Salah satu kasus yang mencuat adalah dugaan korupsi dalam proyek Smart Toilet dan South Sulawesi Creative Hub (SSCH). Kedua proyek ini seharusnya menjadi simbol inovasi dan modernisasi di bidang pelayanan publik, tetapi justru berubah menjadi medan praktik korupsi. Penyelesaian kasus ini lambat, memperlihatkan bahwa aparat penegak hukum belum menunjukkan keberanian dan ketegasan untuk menyasar pihak-pihak yang diduga kuat terlibat, termasuk para pengambil kebijakan.
Tak kalah mengkhawatirkan adalah kasus pengadaan Smart Board di Dinas Pendidikan Sulawesi Selatan. Ketika dunia pendidikan seharusnya menjadi prioritas dalam mencetak generasi berkualitas, justru dana yang dialokasikan untuk mendukung teknologi pembelajaran diduga diselewengkan. Ironisnya, penyelidikan kasus ini seperti berjalan di tempat tanpa perkembangan berarti.

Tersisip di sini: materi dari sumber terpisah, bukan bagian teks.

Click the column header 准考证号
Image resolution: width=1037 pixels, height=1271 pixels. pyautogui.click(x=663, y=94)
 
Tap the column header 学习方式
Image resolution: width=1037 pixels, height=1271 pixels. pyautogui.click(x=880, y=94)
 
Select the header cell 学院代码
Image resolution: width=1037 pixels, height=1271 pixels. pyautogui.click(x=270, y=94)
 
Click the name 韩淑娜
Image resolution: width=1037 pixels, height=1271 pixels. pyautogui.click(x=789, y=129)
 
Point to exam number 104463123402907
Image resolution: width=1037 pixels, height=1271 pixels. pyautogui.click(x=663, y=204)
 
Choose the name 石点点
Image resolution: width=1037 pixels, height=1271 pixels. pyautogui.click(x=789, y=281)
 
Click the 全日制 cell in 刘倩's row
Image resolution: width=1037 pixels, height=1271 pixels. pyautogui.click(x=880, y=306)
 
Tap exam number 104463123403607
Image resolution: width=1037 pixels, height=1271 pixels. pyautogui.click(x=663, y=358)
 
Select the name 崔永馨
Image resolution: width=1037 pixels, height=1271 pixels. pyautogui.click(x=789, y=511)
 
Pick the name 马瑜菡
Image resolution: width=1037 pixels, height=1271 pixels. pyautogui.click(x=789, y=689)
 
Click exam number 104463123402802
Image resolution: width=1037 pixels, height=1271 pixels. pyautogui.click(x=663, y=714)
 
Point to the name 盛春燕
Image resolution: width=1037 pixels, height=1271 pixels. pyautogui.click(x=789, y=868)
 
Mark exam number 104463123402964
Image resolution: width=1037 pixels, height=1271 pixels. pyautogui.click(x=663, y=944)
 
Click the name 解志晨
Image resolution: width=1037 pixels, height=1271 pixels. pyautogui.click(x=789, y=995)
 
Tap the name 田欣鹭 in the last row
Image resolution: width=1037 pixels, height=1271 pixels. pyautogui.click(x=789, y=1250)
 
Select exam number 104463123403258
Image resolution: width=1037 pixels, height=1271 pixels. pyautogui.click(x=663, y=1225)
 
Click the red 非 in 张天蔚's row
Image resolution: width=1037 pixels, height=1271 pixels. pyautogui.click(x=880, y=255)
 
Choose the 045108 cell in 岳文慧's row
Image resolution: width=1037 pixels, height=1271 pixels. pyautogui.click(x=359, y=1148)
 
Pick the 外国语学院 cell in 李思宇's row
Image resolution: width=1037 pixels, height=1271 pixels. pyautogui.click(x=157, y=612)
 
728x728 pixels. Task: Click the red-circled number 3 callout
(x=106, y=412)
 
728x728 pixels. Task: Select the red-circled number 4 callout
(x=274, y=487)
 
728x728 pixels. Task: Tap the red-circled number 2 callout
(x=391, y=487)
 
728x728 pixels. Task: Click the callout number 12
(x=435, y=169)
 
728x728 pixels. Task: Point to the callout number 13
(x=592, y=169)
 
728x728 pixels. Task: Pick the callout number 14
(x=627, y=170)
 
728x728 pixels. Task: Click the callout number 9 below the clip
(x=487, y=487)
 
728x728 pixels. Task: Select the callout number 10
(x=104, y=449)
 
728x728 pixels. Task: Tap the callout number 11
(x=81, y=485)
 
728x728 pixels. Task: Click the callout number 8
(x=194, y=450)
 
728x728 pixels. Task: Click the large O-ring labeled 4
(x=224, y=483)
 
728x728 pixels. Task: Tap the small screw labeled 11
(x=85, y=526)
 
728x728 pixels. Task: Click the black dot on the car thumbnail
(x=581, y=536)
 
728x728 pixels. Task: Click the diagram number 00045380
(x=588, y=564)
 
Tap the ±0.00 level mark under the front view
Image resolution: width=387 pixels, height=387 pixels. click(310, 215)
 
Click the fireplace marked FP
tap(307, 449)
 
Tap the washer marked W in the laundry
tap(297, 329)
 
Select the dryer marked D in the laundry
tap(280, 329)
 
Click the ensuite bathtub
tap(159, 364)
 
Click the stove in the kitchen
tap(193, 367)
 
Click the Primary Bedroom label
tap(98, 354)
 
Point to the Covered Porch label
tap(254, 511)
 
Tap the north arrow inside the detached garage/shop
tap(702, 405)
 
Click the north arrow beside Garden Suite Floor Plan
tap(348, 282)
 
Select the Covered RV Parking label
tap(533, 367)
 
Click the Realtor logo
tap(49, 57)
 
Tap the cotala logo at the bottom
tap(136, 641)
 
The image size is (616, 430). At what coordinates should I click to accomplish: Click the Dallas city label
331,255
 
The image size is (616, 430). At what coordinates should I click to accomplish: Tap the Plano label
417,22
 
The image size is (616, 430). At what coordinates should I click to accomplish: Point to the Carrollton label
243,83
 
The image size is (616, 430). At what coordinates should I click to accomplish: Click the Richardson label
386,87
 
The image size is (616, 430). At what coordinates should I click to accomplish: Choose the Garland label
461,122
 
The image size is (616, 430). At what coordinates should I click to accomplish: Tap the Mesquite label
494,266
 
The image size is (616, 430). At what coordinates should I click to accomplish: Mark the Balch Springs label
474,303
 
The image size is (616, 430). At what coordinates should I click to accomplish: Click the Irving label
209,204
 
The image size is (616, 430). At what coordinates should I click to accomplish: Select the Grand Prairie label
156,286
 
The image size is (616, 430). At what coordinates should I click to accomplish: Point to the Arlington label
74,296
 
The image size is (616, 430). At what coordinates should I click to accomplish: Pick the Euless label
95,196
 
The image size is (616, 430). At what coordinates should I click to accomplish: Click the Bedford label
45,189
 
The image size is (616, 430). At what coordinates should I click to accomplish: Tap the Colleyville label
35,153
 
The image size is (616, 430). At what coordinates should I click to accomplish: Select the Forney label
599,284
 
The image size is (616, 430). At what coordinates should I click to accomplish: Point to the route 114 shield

Kasus proyek pembangunan perpipaan air limbah di Makassar juga menjadi sorotan. Meskipun beberapa tersangka telah ditetapkan, proses hukum terkesan lambat. Hal ini semakin mempertegas bahwa sistem hukum kita sering kali tebang pilih, cenderung menyeret pihak-pihak kecil sembari melindungi aktor-aktor utama di balik layar.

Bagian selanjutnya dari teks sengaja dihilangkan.